My life, by nearly every measure, is good. And yet, I face a crisis of confidence every so often -- I wonder whether my work and effort have any value and whether we, humans, are making any progress. Yes, we have whizzier phones, arts and entertainment, but what of our politics, economies, environments and communities? On politics, I fume at the failure to face hard decisions and the power that special interests exert in driving policies away from what's good for all to what's good for a few. Economics and economies are often robust -- despite political interference and misdirection -- but waste in countering those attacks (and promoting false values) means that we are much poorer than we need be. The local environment is improving in some places and failing in others; the global environment is truly headed for disaster, as far as our human needs and wants are concerned.* Our communities are sometimes resilient and sometimes torn by evolving economic, technological and social forces; nasty political opportunists are happy to wreck them for cheap publicity.
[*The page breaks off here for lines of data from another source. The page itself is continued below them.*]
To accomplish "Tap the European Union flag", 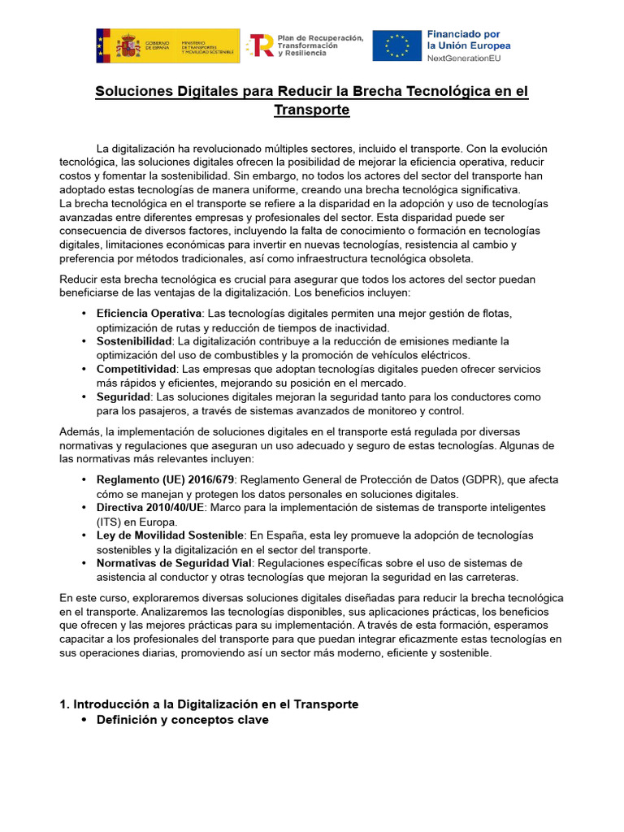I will click(396, 46).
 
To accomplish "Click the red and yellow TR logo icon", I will click(260, 46).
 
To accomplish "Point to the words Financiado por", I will click(463, 34).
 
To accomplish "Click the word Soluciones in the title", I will click(133, 92).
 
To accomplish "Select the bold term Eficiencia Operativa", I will click(148, 313).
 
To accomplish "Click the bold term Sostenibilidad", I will click(134, 340).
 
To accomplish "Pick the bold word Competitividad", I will click(137, 369).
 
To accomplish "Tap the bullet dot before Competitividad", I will click(85, 369).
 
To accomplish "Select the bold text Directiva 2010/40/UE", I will click(150, 508).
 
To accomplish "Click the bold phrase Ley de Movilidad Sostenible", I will click(170, 535).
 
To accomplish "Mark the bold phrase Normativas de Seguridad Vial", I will click(174, 563).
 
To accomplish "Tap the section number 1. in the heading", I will click(66, 704).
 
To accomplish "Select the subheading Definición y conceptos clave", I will click(182, 720).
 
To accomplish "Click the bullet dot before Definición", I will click(85, 720).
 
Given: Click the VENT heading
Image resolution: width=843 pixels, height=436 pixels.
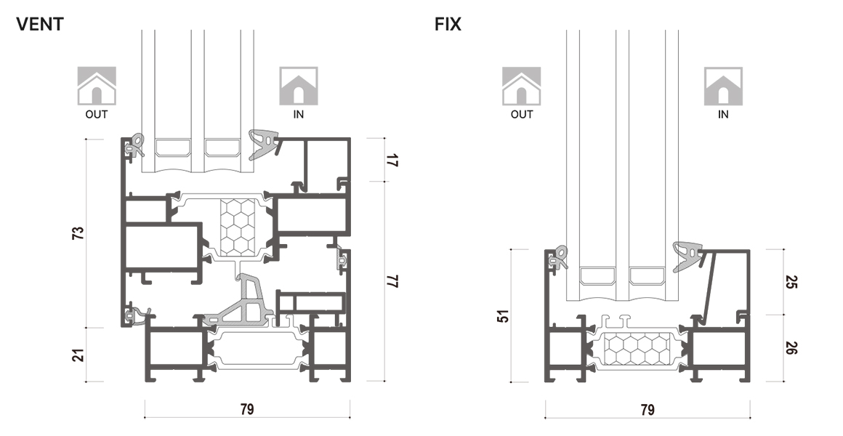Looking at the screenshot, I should tap(40, 24).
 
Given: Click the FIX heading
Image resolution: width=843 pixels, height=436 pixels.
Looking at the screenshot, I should tap(448, 24).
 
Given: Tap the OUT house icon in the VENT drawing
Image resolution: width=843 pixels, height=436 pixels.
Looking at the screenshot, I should tap(97, 85).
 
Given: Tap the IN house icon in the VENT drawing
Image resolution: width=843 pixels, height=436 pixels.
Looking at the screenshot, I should tap(299, 85).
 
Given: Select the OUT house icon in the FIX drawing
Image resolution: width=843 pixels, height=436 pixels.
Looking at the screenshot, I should tap(521, 85).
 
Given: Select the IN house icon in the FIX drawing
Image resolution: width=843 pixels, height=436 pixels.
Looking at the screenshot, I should tap(723, 85).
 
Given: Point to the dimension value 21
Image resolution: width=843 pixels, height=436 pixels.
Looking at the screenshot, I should tap(79, 355).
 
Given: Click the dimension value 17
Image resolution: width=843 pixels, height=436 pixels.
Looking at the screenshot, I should tap(392, 160).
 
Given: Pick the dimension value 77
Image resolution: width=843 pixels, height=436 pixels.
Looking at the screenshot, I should tap(392, 281).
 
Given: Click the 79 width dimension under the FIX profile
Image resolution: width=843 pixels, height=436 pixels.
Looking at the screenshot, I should tap(647, 409).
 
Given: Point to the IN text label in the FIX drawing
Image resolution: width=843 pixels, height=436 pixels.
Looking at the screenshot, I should tap(723, 114).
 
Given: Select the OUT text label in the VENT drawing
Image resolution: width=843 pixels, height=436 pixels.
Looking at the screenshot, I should tap(97, 114).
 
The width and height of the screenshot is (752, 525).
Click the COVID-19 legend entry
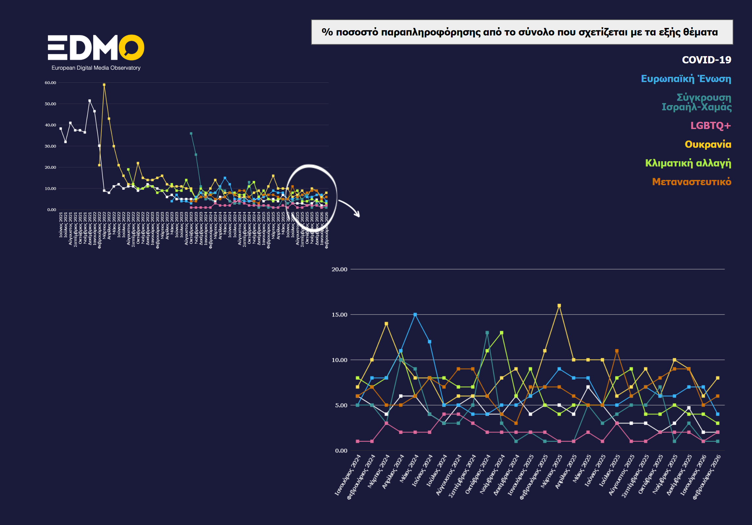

I'm an economist by training and inclination. I speak truth to power because I am annoyed by silly ideas and angered by transparent failure. Economics is known as the "dismal science" for its brutal analysis of the facts and forces that make our lives better or worse. We earned that title for denouncing slavery -- not a Malthusian prediction of overpopulation -- but those are just two examples of where our unpopular views have turned out to be right. The trouble with being critical -- and right -- is that people tend to give you more blame for the pain caused by changing to the right course than they give you credit for seeing which path to take.

I sometimes get depressed at the lack of perception and progress towards the "right policies" that we discuss and explore here (this is not my first complaint), but I always seem to bounce back and fight on. I don't do that because I enjoy pain. I do it because I hear hints and murmurs of agreement and consent. I do it because I can answer people's questions, teach students to see, or notice that others are -- finally -- seeing that some emperors really lack the figleaf of a wardrobe.**

I've managed to build a small platform here and connect with people interested in these issues -- and solving them. I wonder constantly how I (or we) can improve our chances for being heard and "making a difference." I'm too old to think that "all things turn out for the best in all worlds," but I've never looked back with regret at the decisions I've made or the actions I've taken.

And so I sit here on an early morning train, trying to reconcile my frustration, excitement, pleasure and doubt. I'd love to follow a clear, certain and just path, but life is not that clear to me. I wander (and wonder) in the dark room of potentials, hoping to get to the other side (wherever that is) without breaking the china or bumping my knees.

The good news is that I am just now getting "out of the house" to spend 7 weeks in Asia with Cornelia [we left 7 Dec]. I enjoy traveling for the novelty and adventures, but I also benefit from "eating with the people" (see photo) -- when I am reminded of the resourceful, generous, joyous and curious energies exerted by everyday people in their pursuit of life.

Bottom Line: Life isn't easy, but it would be boring if it was. We may struggle to succeed, but the lessons learned -- and occasional successes -- are what result in progress, wisdom and satisfaction.

* But see yesterday's post. A new hope or false dawn?

**I was right about the corn ethanol disaster, Venezuela falling apart, disputes over oil money in Iraq, water management failure in Southern California, and many other issues. I'd be proud of those facts if it wasn't so depressing to consider the extent of gratuitous suffering that's resulted from a failure of others to see what I see and take action to end it.